For a fifth straight year, China plans to close Tibet to foreign travelers during a sensitive period starting in mid-February, travel agents said Thursday.
Agent Yu Zhi of the Lhasa Youth Tourist Agency said Thursday the government's tourist administration in Tibet's capital had informed agents that foreign travelers would be banned from Feb. 20 to March 30.
Another agent with the China International Travel Agency in Lhasa, who wouldn't give her name, said she'd been told the ban would end March 20.
The periodic closure of the Himalayan region encompasses the Feb. 22-24 Tibetan new year festival of Losar as well as the anniversary of a deadly anti-government riot among Tibetans on March 14, 2008.
Tensions are especially high this year following the self-immolations of at least 16 Buddhist monks, nuns and other Tibetans. Most have chanted for Tibetan freedom and the return of their spiritual leader, the Dalai Lama, who fled to India amid an abortive uprising against Chinese rule in 1959.
While authorities have never explained the rational behind the annual closure, it's seen as a standard measure based on the assumption that outsiders could either inspire or witness renewed anti-government protests or other conflicts.
"We haven't seen a written notice, but it's the same as previous bans.

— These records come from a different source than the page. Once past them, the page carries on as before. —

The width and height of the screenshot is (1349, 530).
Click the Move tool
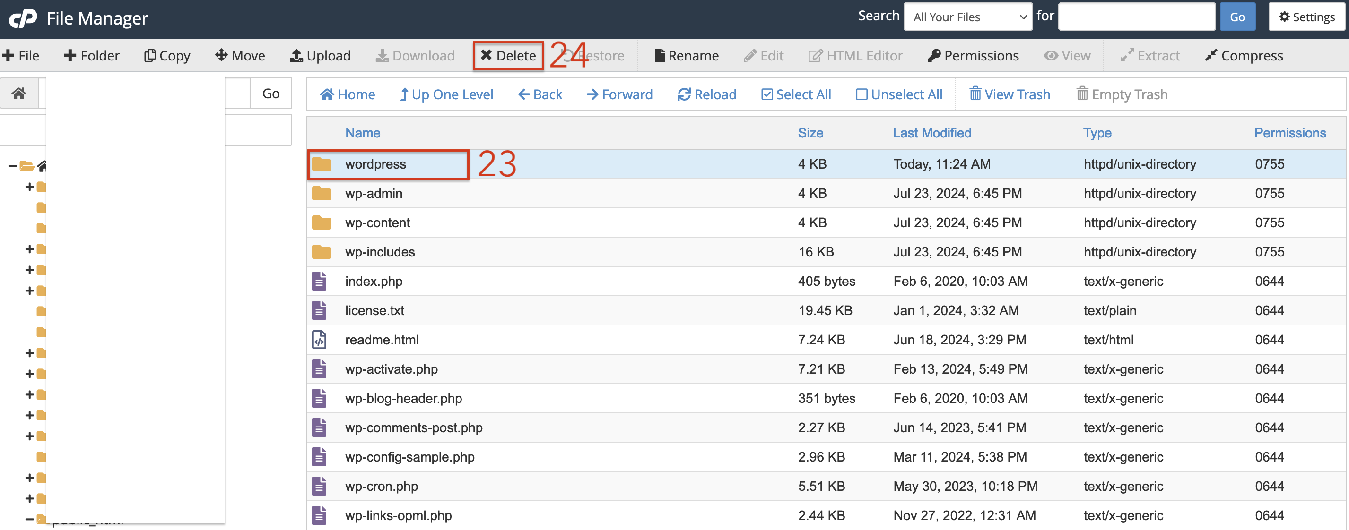click(240, 55)
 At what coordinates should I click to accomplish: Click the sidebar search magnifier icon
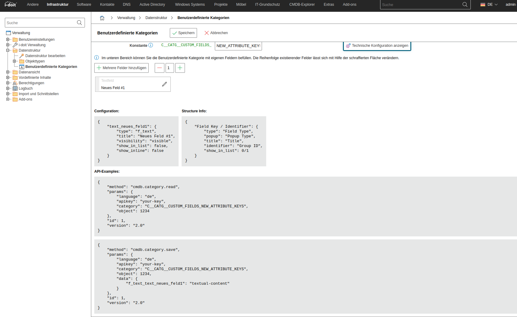79,23
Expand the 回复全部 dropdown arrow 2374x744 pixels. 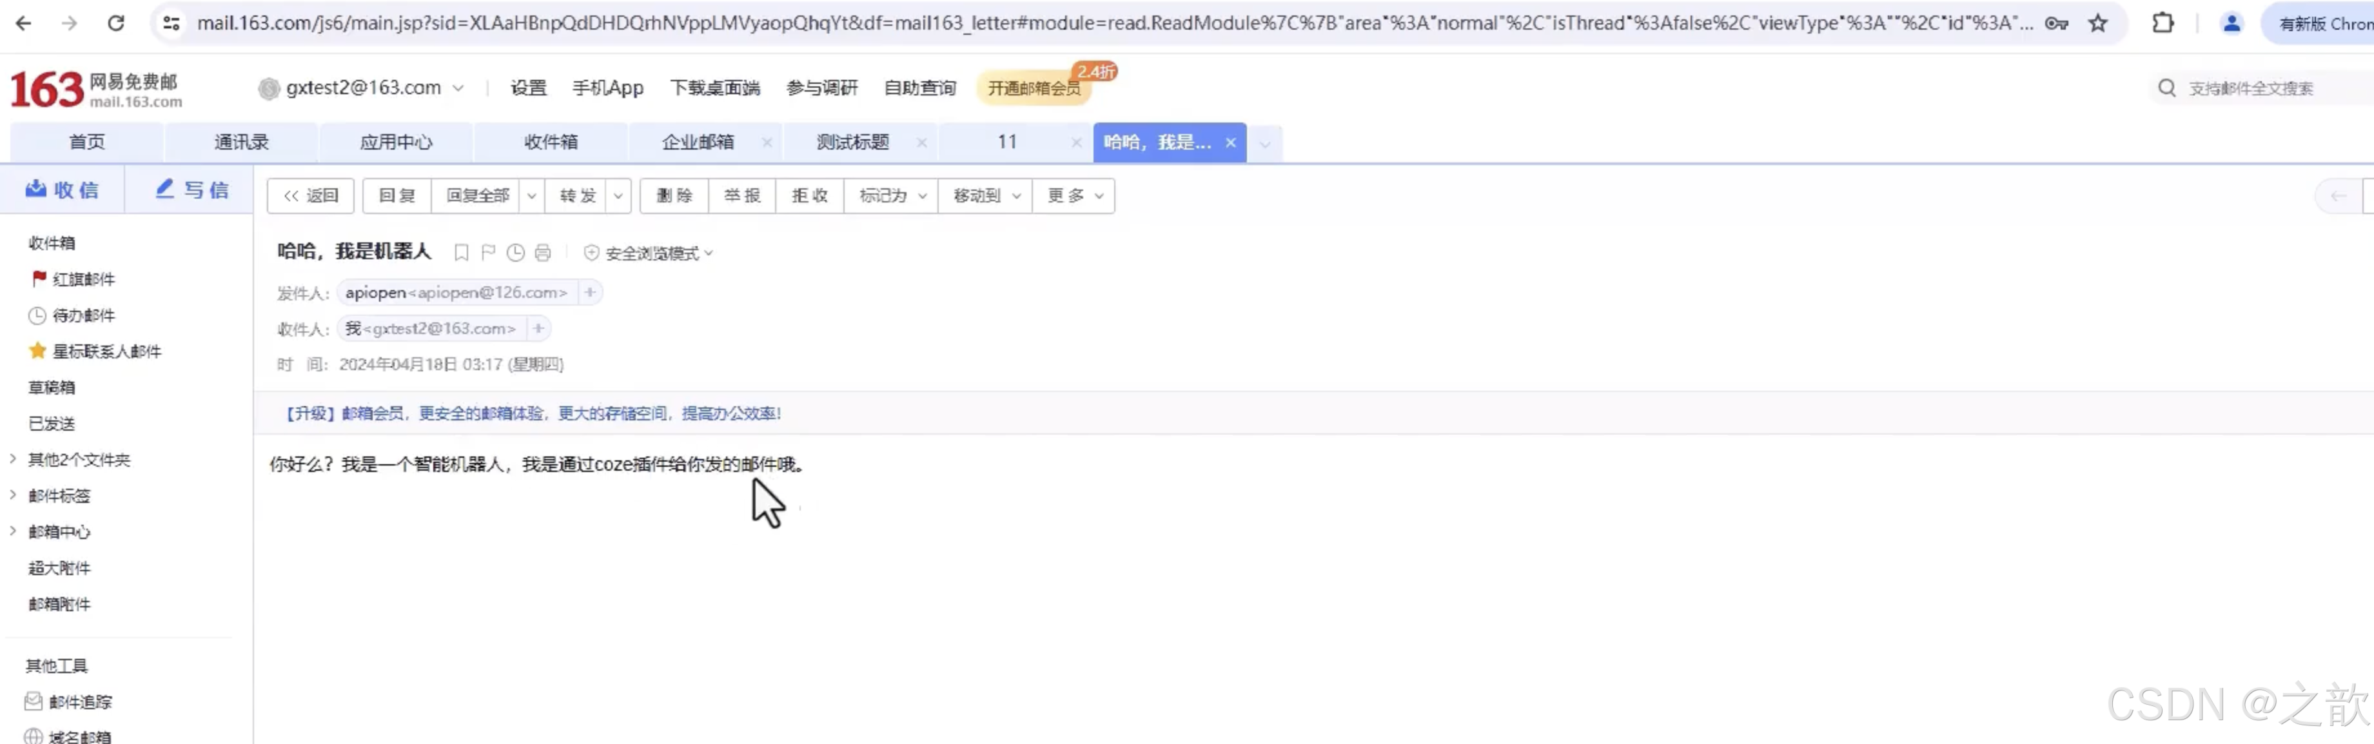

We were not told about the reasons, but it's probably because of the Tibetan new year," said Yu, the Lhasa agent.
In addition to the coming closure of Tibet proper, traditionally Tibetan areas of Sichuan province and other parts of western China where most of the self-immolations have taken place have been closed to outsiders for months amid a massive security presence.
A clerk with the Lhasa Tourist Bureau denied there was a ban, but declined give her name. Chinese officials often issue orders regarding sensitive political issues only verbally to allow deniability and maintain the impression of control.
Although Chinese citizens are generally exempt from such closure orders, they have dented China's hopes to develop tourism into a major economic driver in one of the country's poorest regions. Many Tibetans resent Beijing's heavy-handed rule and large-scale migration of China's ethnic Han majority to the Himalayan region. While China claims Tibet has been under its rule for centuries, many Tibetans say the region was functionally independent for most of that time.